Hathaway said that when the belt is turning fast, a considerable number of magnetic fields are being swept up and that a future sunspot cycle is going to be intense.
“The belt was turning fast in 1986 to 1996,” Hathaway said.
Dikpati and her NCAR team are looking to predict what they call cycle 24, which would have up to a 50 percent higher peak than the previous cycle, 23. While some models have stated that cycle 24 would be smaller than cycle 23, Dikpati said that her “flux transport dynamo model” has correctly forecast the relative peaks of cycles 16-23 going back to the 1921 event using sunspot area data from previous cycles.
A computer-simulated magnetic flux NCAR scientists used to conduct their analysis in 2010 went back to the 12th cycle, which put solar activity around the year 1880. While that wasn’t as significant, the most dramatic was the 1958 event referred to earlier by Dikpati, based on simulated computer modeling.
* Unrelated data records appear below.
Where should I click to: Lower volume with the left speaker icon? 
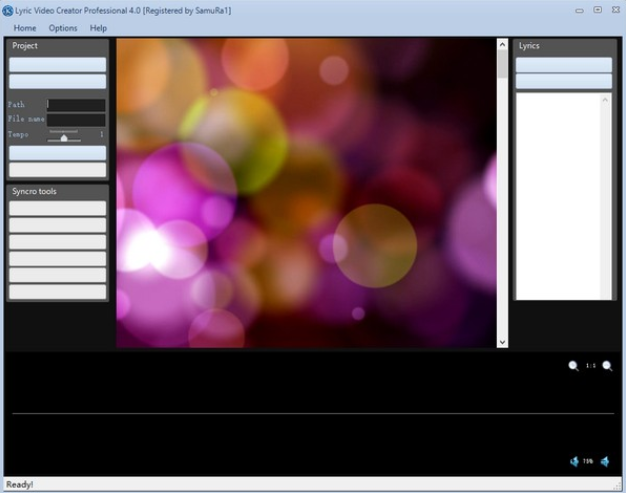coord(574,461)
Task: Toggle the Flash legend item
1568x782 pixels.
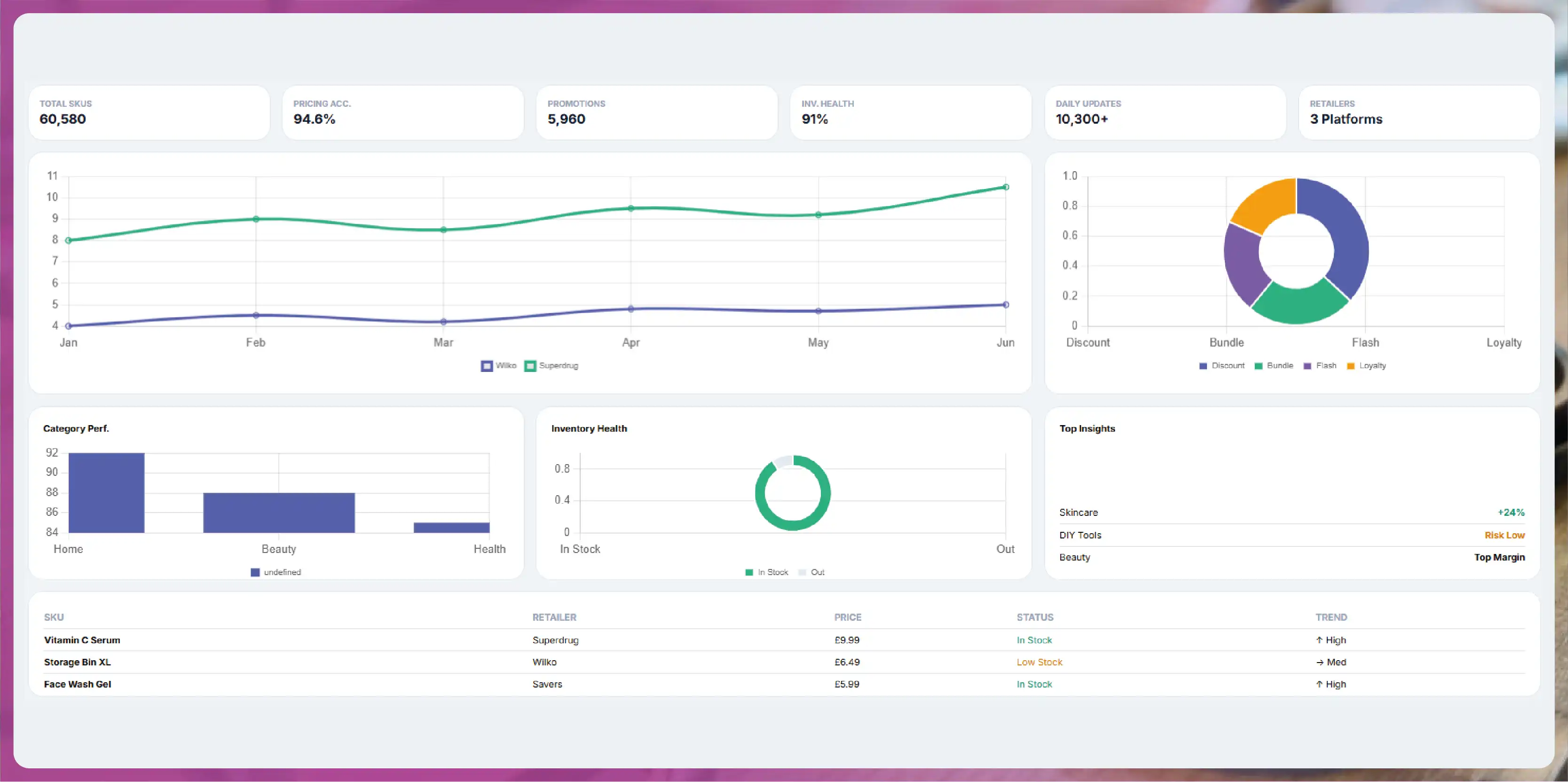Action: [x=1320, y=366]
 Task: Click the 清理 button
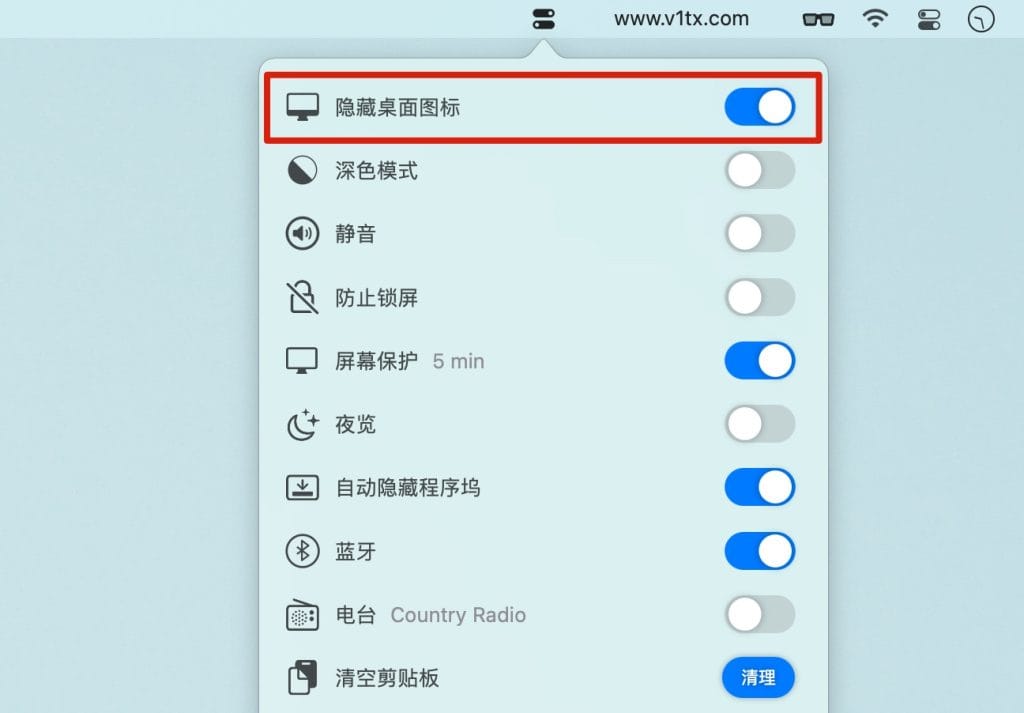pyautogui.click(x=758, y=678)
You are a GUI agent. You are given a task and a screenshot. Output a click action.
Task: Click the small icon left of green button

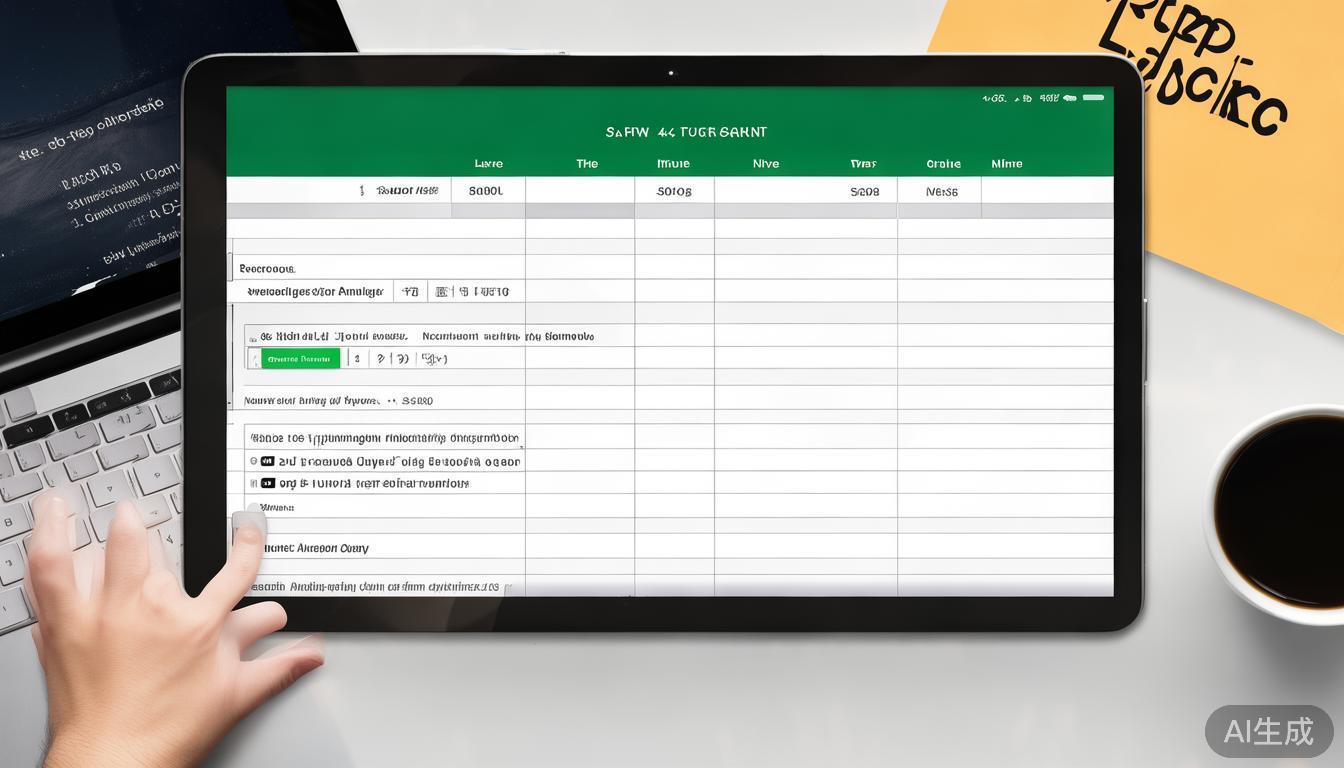click(x=254, y=359)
It is the 1958 event that cycle 24 could begin to match in intensity.
The solar storm maximum of cycle 24 is expected between 2013 and 2014. Not stopping there, Dikpati and her team continued simulations to the year 2020, showing solar peaks until then approximating the peaks for cycle 24.
Dikpati and her team base the confidence of their analysis on forecasting the previous eight cycles from surface sunspot area data for preceding cycles.
“We’re entering solar cycle 24,” said University of New Hampshire scientist Jimmy Raeder in forecasting what could be described as an upcoming Perfect Storm.
“For reasons not fully understood, CMEs [sun flares] in even-numbered solar cycles – like cycle 24 – tend to hit Earth with a leading edge that is magnetized north. Such a CME should open a breach and load the magnetosphere with plasma just before the storm gets underway. It’s the perfect sequence for a really big event.”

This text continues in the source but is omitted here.